Basically, I added get_gt_seg_map_by_idx and pre_eval functions in the SemMapDataset class, they will work with the single_gpu_test function in prediction/mmseg/apis/test.py here to enable evaluation:

def single_gpu_test(model,
                    data_loader,
                    show=False,
                    out_dir=None,
                    efficient_test=False,
                    opacity=0.5,
                    pre_eval=False,
                    format_only=False,
                    format_args={}):
    """Test with single GPU by progressive mode.

    Args:
        model (nn.Module): Model to be tested.
        data_loader (utils.data.Dataloader): Pytorch data loader.
        show (bool): Whether show results during inference. Default: False.
        out_dir (str, optional): If specified, the results will be dumped into
            the directory to save output results.
        efficient_test (bool): Whether save the results as local numpy files to
            save CPU memory during evaluation. Mutually exclusive with
            pre_eval and format_results. Default: False.
        opacity(float): Opacity of painted segmentation map.
            Default 0.5.
            Must be in (0, 1] range.
        pre_eval (bool): Use dataset.pre_eval() function to generate
            pre_results for metric evaluation. Mutually exclusive with
            efficient_test and format_results. Default: False.
        format_only (bool): Only format result for results commit.
            Mutually exclusive with pre_eval and efficient_test.
            Default: False.
        format_args (dict): The args for format_results. Default: {}.
    Returns:
        list: list of evaluation pre-results or list of save file names.
    """
    if efficient_test:
        warnings.warn(
            'DeprecationWarning: ``efficient_test`` will be deprecated, the '
            'evaluation is CPU memory friendly with pre_eval=True')
        mmcv.mkdir_or_exist('.efficient_test')
    # when none of them is set true, return segmentation results as
    # a list of np.array.
    assert [efficient_test, pre_eval, format_only].count(True) <= 1, \
        '``efficient_test``, ``pre_eval`` and ``format_only`` are mutually ' \
        'exclusive, only one of them could be true .'

    model.eval()
    results = []
    dataset = data_loader.dataset
    prog_bar = mmcv.ProgressBar(len(dataset))
    # The pipeline about how the data_loader retrieval samples from dataset:
    # sampler -> batch_sampler -> indices
    # The indices are passed to dataset_fetcher to get data from dataset.
    # data_fetcher -> collate_fn(dataset[index]) -> data_sample
    # we use batch_sampler to get correct data idx
    loader_indices = data_loader.batch_sampler

    for batch_indices, data in zip(loader_indices, data_loader):
        with torch.no_grad():
            result = model(return_loss=False, **data)

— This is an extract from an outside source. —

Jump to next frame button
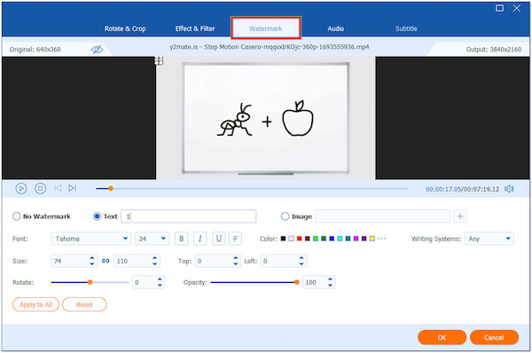 (x=73, y=188)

        if show or out_dir:
            img_tensor = data['img'][0]
            img_metas = data['img_metas'][0].data[0]
            imgs = tensor2imgs(img_tensor, **img_metas[0]['img_norm_cfg'])
            assert len(imgs) == len(img_metas)

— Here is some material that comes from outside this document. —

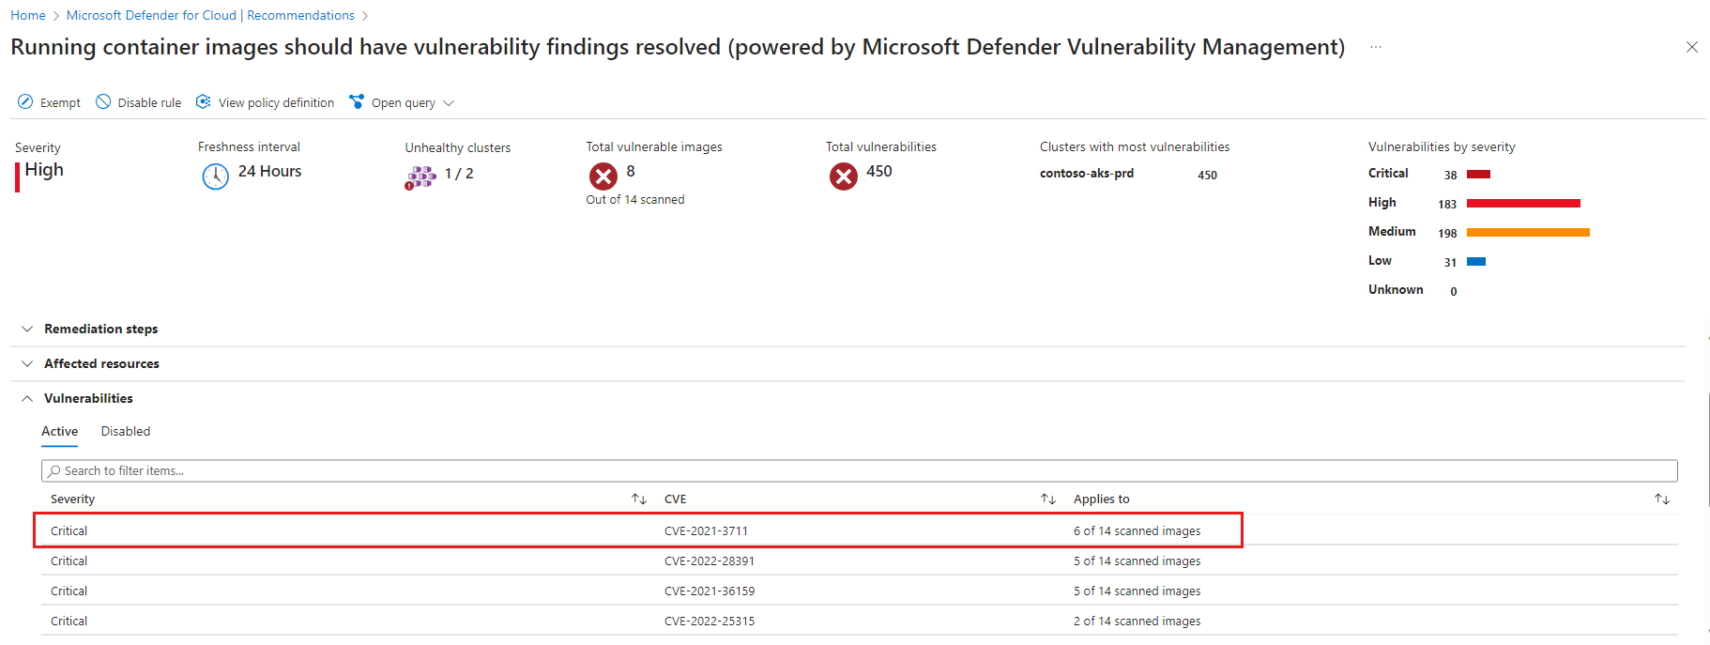This screenshot has width=1710, height=645.
Task: Select the Active tab
Action: click(59, 432)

            for img, img_meta in zip(imgs, img_metas):
                h, w, _ = img_meta['img_shape']
                img_show = img[:h, :w, :]

                ori_h, ori_w = img_meta['ori_shape'][:-1]
                img_show = mmcv.imresize(img_show, (ori_w, ori_h))

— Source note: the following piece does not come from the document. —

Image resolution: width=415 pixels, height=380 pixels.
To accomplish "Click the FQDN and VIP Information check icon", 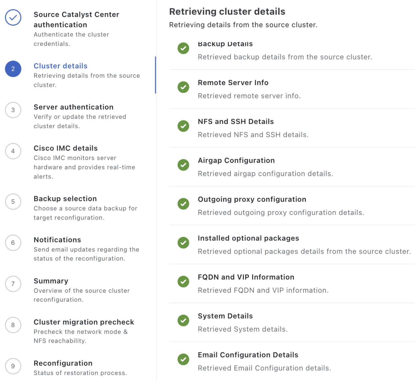I will [x=183, y=282].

                if out_dir:
                    out_file = osp.join(out_dir, img_meta['ori_filename'])
                else:
                    out_file = None

                model.module.show_result(
                    img_show,
                    result,
                    palette=dataset.PALETTE,
                    show=show,
                    out_file=out_file,
                    opacity=opacity)

        if efficient_test:
            result = [np2tmp(_, tmpdir='.efficient_test') for _ in result]

        if format_only:
            result = dataset.format_results(
                result, indices=batch_indices, **format_args)
        if pre_eval:
            # TODO: adapt samples_per_gpu > 1.
            # only samples_per_gpu=1 valid now
            result = dataset.pre_eval(result, indices=batch_indices)
            results.extend(result)
        else:
            results.extend(result)

        batch_size = len(result)
        for _ in range(batch_size):
            prog_bar.update()

    return results

I got zero IoU during evaluation on the val set, not sure where I was wrong.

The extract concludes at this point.